GOAL
Retype the material below verbatim, from the line with "Describe the element at coordinates (934, 11)" up to and including the line with "coordinates (1345, 29).", and nothing else.

_ _ _ _ _

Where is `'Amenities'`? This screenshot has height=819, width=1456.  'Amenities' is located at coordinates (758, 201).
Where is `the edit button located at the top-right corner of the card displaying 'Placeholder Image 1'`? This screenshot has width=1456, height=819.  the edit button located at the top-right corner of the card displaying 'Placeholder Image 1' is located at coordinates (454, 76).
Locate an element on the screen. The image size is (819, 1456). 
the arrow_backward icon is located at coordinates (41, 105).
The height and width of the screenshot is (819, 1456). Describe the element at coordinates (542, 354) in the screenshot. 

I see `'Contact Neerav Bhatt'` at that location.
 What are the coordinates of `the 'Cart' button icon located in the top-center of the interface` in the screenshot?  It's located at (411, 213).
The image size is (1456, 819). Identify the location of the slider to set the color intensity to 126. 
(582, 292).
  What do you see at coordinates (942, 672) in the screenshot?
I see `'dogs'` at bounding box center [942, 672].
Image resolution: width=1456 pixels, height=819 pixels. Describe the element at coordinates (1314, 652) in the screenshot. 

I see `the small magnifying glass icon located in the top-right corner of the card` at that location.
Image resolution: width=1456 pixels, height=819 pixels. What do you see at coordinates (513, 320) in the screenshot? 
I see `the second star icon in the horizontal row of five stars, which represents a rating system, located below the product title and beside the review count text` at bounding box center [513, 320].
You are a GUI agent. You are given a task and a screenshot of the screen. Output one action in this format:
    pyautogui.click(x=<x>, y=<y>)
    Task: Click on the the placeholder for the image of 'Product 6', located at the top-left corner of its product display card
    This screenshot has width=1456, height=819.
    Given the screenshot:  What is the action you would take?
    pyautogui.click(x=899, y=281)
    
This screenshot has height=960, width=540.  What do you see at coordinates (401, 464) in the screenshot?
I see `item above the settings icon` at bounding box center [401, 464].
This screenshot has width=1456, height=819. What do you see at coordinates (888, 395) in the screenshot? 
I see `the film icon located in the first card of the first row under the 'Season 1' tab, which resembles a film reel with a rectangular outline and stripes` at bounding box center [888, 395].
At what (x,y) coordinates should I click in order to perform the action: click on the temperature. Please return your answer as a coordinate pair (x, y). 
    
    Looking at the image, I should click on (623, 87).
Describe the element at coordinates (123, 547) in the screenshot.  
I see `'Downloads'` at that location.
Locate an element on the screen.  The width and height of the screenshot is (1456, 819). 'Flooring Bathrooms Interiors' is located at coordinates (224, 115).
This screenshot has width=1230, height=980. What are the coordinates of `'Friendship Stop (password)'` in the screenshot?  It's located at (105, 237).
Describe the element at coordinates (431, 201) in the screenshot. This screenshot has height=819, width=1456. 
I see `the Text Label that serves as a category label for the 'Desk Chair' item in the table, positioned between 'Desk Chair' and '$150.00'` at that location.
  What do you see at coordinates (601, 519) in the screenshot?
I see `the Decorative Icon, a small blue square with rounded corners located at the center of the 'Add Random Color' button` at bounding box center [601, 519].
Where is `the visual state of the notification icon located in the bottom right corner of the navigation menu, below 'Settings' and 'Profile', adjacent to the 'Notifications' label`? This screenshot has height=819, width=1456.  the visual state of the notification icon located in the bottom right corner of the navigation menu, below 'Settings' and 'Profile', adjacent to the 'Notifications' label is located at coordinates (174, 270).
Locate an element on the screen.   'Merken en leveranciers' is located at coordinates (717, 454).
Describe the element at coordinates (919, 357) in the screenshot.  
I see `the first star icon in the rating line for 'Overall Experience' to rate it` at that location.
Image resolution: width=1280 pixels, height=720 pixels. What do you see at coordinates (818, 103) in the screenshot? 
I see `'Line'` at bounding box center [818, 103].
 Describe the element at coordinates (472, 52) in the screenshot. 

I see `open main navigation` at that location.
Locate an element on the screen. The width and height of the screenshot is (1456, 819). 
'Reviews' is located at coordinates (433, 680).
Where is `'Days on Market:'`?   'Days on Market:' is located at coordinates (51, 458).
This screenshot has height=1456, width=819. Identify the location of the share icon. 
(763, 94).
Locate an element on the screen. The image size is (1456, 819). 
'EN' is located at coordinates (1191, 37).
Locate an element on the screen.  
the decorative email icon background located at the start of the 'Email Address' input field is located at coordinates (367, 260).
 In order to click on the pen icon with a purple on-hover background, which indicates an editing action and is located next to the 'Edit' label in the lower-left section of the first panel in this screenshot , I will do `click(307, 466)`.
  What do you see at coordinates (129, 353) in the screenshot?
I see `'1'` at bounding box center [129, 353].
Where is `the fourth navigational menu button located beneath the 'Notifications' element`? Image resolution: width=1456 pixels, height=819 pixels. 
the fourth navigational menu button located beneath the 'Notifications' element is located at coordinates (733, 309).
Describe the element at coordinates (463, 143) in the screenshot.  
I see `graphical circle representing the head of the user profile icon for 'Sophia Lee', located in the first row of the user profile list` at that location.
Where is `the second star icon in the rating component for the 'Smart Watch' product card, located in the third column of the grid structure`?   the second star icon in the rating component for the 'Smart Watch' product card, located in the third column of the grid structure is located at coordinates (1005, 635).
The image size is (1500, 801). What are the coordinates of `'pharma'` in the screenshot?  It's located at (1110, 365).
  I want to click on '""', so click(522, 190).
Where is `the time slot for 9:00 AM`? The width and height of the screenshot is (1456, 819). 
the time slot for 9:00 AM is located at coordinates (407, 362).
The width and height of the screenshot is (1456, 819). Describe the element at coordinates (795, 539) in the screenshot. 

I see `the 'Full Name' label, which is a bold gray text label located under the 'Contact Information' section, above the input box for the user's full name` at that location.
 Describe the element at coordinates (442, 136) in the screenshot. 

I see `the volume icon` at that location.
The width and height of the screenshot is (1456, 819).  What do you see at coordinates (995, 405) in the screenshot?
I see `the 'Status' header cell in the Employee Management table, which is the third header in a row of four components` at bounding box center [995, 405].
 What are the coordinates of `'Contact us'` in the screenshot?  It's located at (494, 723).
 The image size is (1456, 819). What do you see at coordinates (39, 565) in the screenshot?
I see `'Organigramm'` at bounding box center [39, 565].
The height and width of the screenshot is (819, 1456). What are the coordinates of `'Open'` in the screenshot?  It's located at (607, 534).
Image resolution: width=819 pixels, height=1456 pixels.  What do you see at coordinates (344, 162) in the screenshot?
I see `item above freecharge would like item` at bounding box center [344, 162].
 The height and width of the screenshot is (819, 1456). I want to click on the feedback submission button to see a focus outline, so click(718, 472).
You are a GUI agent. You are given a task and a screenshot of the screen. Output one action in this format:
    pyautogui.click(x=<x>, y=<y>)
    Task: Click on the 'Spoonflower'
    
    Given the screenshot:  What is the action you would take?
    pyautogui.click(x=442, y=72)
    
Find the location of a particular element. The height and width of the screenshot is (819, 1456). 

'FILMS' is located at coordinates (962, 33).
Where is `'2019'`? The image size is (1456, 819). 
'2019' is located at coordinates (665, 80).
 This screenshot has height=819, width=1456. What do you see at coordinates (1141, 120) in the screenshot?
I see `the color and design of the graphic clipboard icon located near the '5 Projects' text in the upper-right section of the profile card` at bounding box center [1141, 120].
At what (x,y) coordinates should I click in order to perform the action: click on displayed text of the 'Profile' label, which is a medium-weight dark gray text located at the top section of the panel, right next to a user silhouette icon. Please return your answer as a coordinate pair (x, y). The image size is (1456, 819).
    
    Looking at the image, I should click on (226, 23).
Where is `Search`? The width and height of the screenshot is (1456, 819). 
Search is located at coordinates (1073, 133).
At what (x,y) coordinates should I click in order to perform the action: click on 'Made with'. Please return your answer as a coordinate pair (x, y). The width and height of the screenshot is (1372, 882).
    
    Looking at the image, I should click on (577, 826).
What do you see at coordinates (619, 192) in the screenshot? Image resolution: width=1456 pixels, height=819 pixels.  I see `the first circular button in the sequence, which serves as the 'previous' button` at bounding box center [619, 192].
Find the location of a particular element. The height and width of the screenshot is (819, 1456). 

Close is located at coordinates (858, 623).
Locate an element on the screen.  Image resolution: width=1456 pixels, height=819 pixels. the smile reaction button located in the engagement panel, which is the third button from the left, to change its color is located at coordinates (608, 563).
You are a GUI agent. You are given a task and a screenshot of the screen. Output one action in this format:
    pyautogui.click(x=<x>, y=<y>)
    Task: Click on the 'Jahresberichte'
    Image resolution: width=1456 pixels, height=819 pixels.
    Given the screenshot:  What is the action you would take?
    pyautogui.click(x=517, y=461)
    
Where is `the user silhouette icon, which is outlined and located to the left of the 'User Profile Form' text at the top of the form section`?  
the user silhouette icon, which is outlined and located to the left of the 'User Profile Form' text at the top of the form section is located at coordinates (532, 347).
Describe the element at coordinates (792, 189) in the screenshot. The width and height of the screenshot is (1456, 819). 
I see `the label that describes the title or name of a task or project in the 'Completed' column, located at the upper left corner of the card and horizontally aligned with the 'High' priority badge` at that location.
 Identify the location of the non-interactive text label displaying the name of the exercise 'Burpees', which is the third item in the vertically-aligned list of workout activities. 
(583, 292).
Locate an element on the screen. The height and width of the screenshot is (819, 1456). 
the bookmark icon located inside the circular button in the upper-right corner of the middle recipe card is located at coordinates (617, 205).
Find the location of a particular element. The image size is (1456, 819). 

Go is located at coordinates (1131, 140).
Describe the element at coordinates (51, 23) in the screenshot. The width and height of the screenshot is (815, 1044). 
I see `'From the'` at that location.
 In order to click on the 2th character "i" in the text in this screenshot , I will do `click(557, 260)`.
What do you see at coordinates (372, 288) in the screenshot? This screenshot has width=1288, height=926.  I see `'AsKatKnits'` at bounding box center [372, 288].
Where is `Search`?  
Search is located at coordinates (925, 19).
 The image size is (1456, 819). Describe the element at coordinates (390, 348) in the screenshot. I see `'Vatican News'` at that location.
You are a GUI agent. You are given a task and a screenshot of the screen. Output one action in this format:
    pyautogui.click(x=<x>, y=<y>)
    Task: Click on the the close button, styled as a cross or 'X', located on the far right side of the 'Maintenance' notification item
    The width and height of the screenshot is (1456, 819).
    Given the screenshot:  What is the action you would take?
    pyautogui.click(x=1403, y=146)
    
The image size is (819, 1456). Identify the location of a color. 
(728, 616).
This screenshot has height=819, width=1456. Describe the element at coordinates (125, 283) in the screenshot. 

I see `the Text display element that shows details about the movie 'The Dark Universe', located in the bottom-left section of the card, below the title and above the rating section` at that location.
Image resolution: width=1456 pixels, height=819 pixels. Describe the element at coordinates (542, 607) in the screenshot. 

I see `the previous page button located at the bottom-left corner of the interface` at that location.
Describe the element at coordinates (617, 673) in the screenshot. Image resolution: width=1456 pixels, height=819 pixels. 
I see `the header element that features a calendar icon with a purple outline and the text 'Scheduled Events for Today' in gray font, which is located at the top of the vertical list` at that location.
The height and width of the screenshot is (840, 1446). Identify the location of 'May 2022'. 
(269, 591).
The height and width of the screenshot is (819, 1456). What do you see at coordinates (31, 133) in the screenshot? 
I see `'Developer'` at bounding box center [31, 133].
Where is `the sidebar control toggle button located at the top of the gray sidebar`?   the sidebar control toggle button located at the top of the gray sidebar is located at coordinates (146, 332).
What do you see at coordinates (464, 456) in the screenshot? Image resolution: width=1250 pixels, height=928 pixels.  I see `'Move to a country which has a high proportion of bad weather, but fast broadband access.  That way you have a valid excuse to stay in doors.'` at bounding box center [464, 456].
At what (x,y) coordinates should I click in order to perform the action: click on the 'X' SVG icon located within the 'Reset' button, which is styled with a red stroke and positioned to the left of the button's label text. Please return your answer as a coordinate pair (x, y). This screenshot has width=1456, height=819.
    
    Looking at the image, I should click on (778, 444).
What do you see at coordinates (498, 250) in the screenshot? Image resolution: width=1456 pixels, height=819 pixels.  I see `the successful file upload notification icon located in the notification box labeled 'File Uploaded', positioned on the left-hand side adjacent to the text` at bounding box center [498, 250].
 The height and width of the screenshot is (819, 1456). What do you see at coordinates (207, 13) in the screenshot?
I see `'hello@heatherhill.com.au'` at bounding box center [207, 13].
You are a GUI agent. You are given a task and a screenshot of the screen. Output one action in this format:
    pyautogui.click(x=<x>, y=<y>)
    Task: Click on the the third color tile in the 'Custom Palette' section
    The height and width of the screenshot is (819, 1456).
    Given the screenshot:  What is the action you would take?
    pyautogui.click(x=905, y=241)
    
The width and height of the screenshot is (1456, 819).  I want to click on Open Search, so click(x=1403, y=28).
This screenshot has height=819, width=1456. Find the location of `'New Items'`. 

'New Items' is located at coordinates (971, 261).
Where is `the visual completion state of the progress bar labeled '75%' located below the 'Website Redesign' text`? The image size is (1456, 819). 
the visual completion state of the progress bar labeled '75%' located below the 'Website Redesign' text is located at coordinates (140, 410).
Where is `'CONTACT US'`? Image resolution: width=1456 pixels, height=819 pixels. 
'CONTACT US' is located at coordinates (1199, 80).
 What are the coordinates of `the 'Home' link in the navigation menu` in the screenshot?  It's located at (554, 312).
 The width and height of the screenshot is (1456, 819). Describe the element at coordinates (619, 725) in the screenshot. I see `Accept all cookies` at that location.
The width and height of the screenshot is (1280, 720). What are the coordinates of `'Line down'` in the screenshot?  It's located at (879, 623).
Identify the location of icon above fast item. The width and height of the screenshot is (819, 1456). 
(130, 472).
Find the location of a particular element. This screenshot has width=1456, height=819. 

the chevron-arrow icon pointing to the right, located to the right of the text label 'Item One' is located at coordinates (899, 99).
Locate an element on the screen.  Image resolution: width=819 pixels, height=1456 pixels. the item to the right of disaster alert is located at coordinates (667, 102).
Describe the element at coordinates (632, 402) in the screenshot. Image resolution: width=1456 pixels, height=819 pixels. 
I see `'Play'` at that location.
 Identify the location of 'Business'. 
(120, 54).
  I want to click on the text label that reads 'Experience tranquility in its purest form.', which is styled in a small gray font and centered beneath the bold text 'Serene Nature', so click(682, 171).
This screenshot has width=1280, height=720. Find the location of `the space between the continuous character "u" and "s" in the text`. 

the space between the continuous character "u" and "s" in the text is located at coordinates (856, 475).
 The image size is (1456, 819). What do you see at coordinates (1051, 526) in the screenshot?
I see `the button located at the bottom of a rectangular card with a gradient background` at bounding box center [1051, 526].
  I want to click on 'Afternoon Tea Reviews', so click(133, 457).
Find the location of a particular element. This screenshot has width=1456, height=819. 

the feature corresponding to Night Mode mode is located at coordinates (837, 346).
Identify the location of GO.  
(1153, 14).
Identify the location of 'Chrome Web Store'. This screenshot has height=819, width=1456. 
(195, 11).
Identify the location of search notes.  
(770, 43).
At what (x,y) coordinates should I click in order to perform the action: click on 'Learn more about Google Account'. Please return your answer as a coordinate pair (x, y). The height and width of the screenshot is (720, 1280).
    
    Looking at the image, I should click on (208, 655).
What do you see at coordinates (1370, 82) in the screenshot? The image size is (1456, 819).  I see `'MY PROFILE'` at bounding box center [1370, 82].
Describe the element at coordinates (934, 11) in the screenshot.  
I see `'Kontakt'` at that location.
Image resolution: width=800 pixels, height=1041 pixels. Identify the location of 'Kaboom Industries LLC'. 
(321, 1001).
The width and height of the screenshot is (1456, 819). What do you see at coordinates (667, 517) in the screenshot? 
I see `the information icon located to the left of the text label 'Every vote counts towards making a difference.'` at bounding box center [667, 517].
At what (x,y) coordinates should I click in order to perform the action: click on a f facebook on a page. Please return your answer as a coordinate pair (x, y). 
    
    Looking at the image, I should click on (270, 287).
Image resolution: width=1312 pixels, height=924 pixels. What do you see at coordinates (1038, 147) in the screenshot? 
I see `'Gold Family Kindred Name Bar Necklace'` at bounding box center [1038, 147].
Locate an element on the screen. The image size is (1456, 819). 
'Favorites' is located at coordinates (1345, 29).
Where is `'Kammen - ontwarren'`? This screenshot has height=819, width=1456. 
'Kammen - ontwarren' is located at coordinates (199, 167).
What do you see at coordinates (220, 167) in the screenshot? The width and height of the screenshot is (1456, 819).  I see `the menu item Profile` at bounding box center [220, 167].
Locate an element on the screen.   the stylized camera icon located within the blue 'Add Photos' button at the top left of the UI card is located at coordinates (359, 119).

_ _ _ _ _

CORRECT ANSWER
Describe the element at coordinates (934, 11) in the screenshot.  
I see `'Kontakt'` at that location.
Image resolution: width=800 pixels, height=1041 pixels. Identify the location of 'Kaboom Industries LLC'. 
(321, 1001).
The width and height of the screenshot is (1456, 819). What do you see at coordinates (667, 517) in the screenshot? 
I see `the information icon located to the left of the text label 'Every vote counts towards making a difference.'` at bounding box center [667, 517].
At what (x,y) coordinates should I click in order to perform the action: click on a f facebook on a page. Please return your answer as a coordinate pair (x, y). 
    
    Looking at the image, I should click on (270, 287).
Image resolution: width=1312 pixels, height=924 pixels. What do you see at coordinates (1038, 147) in the screenshot? 
I see `'Gold Family Kindred Name Bar Necklace'` at bounding box center [1038, 147].
Locate an element on the screen. The image size is (1456, 819). 
'Favorites' is located at coordinates (1345, 29).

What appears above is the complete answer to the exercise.